The Words you Allow in your House
The other night I attended an International Women's Day event at the Okanagan Heritage Museum. There was a panel of five, who discussed a number of varying topics from indigenous rights to gender equality to marketing to men to colonization and the list goes on. They were an array of activists and rather smart cookies, and towards the end the panelist host asked, "Sometimes it's just all too much. The problems are too big. How can we even help?"
Welcome to my heart. This is how I feel every day. Sometimes I want to conquer the shit out of the world and other days I start to hyperventilate thinking of everything that is broken out there. It seems daunting and oh so overwhelming.

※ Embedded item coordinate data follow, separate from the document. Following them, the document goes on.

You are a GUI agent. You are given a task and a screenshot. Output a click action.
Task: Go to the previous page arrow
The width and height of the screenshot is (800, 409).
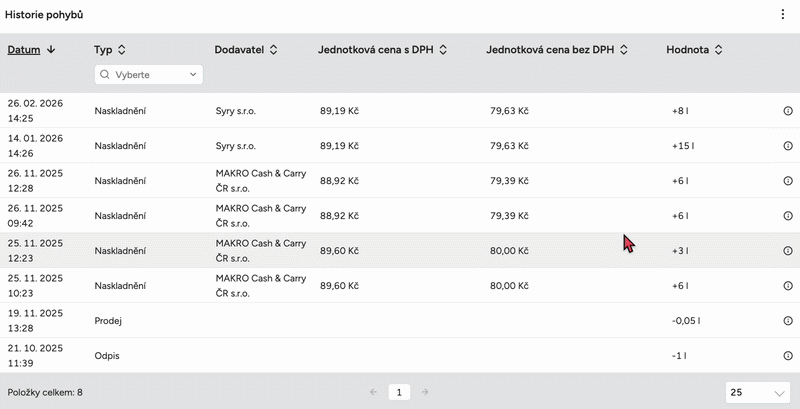point(373,393)
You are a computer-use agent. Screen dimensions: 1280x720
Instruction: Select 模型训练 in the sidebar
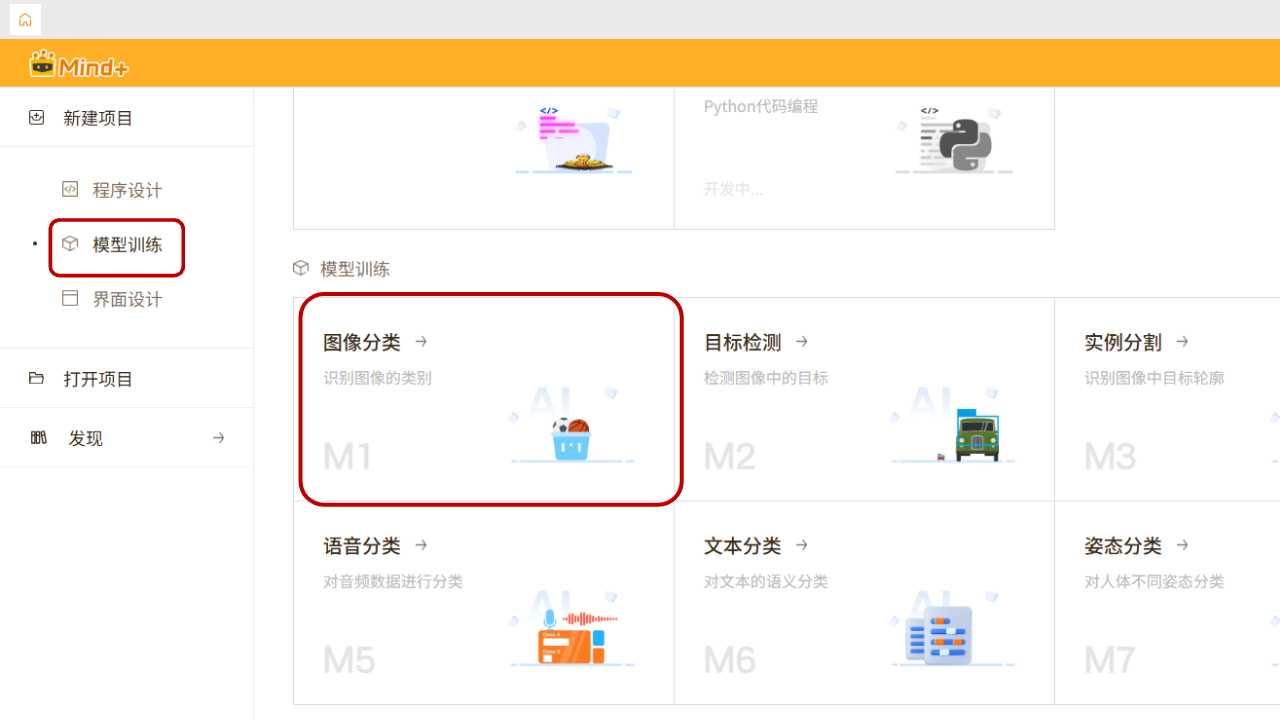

So, I was very interested to hear the replies. And they were oh so surprisingly helpful:
Teach your children about human rights.
Pass values down from generation to generation. They are the future. Teach them to stand up for their rights and others. Teach them to respect everyone regardless of age, gender, ethnicity. This is a no-brainer, but it's HUGE! It will be what changes the world.
Rejoice in the little celebrations
Sometimes the movies or pop culture can make it seem like movements can take place in a day, week, month or year. Perhaps a couple years. But in reality, most movements are going to take a lifetime or more. Everyone is waiting for the BIG celebration - the day gay marriage is legal everywhere, the day that indigenous rights are fully restored, the day that gender equality is legitimate around the world. But the truth is, those things might not happen in our lifetime. It did not take a year to abolish slavery or to get the women's right to vote. But every step forward is advancing to that point and each moment counts. Therefore, we have to rejoice in the little things - the days when you hear children in your community caring for someone who has been bullied. The day you hear headlines like "Fredericton High School students hold dress code protest" - amazing. The day you realize that Jian Ghomeshi made the front news for weeks because he treated women wrongly and that finally it deserves a spotlight in the media because it's NOT okay. Let's celebrate these small moments, for they make the movement.

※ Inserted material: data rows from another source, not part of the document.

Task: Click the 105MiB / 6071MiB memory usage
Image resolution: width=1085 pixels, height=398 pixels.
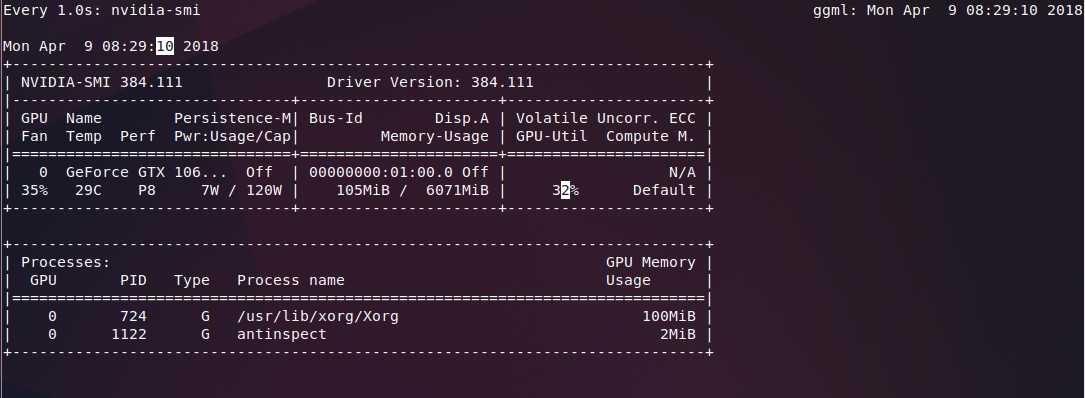Action: (412, 190)
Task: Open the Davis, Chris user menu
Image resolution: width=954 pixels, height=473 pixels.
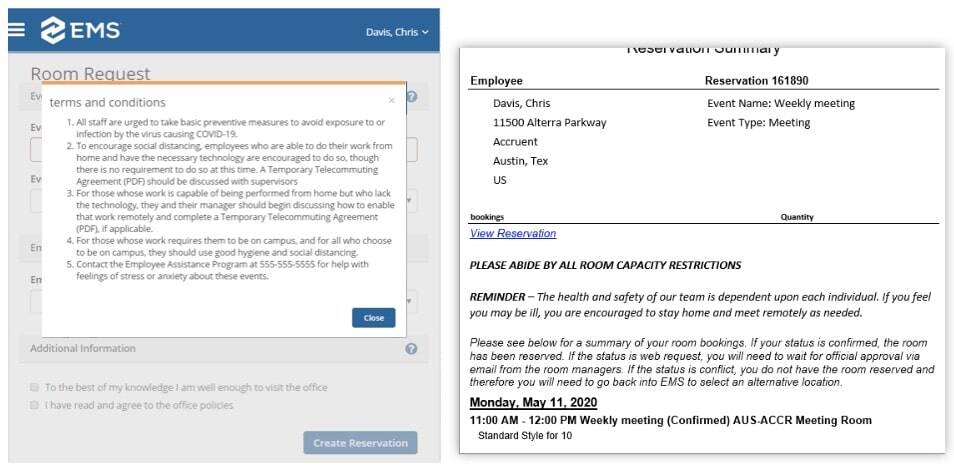Action: [397, 32]
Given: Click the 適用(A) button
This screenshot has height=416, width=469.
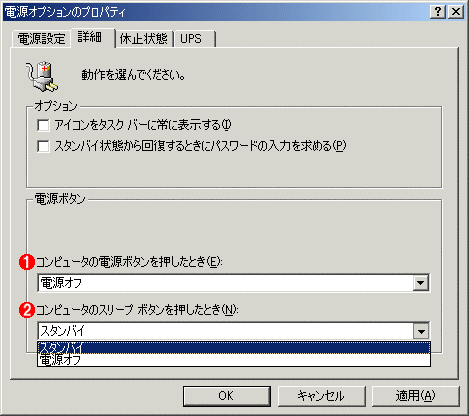Looking at the screenshot, I should pos(415,396).
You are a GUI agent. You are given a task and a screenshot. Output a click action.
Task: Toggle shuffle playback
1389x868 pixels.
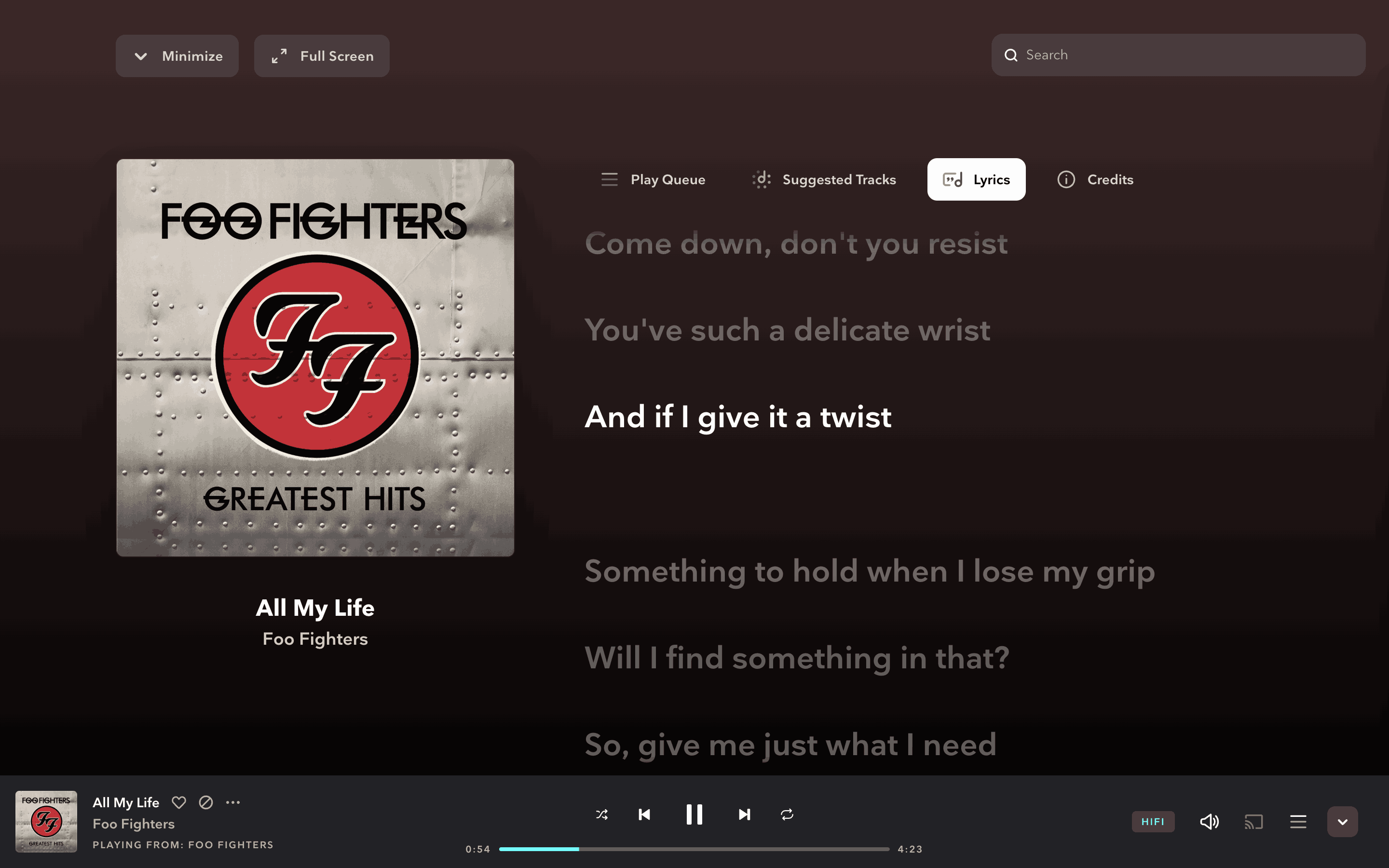[x=601, y=814]
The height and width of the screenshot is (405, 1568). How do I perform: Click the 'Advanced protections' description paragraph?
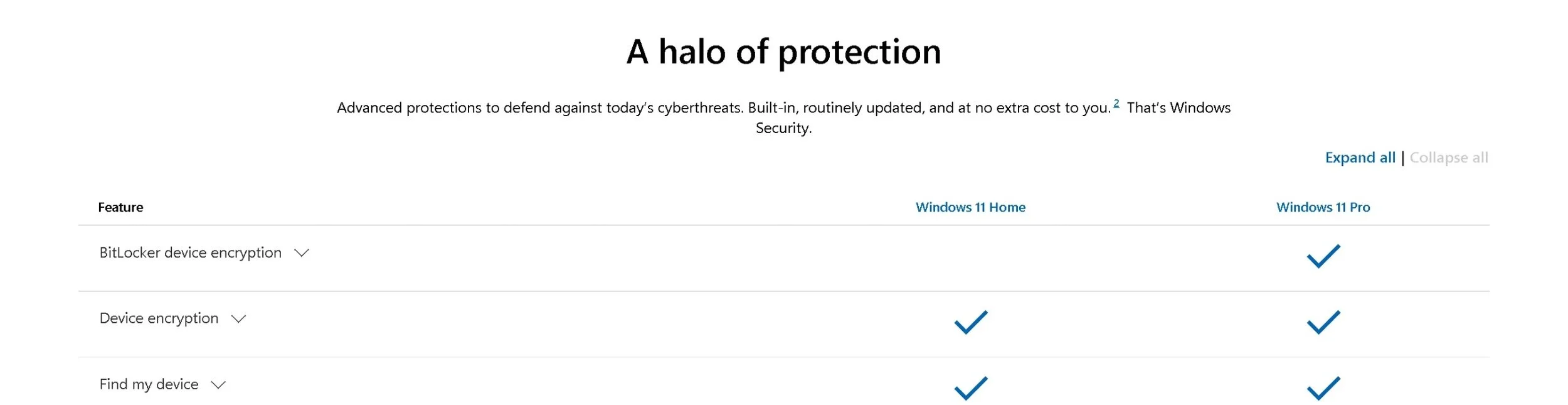tap(784, 117)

Organize an action of your own
This is a great one and one I've never done solely on my own. I love taking a part in any kind of movement; however, and so last night I thought - well why couldn't myself and a couple of friends host that? We had an in depth conversation about this afterwards. Perhaps this is something that will come to fruition for me soon.
Big one. So important. There are so many times that people want to do something and they just don't know what. So start somewhere - read about it, go to lectures on it, attend webinars or seminars, volunteer with an organization close to the cause, and the list goes on. You can get involved by merely picking up a book (to start). It's easier than you think!
Speak up against injustice anytime you see it
If you are in line at the grocery store and someone is being treated wrongly, say it. Say it out loud. So often we hear injustices and pass them with a blind glance. Everyone thinks, "someone else will say something." But what if it could be you? What if someone else was you?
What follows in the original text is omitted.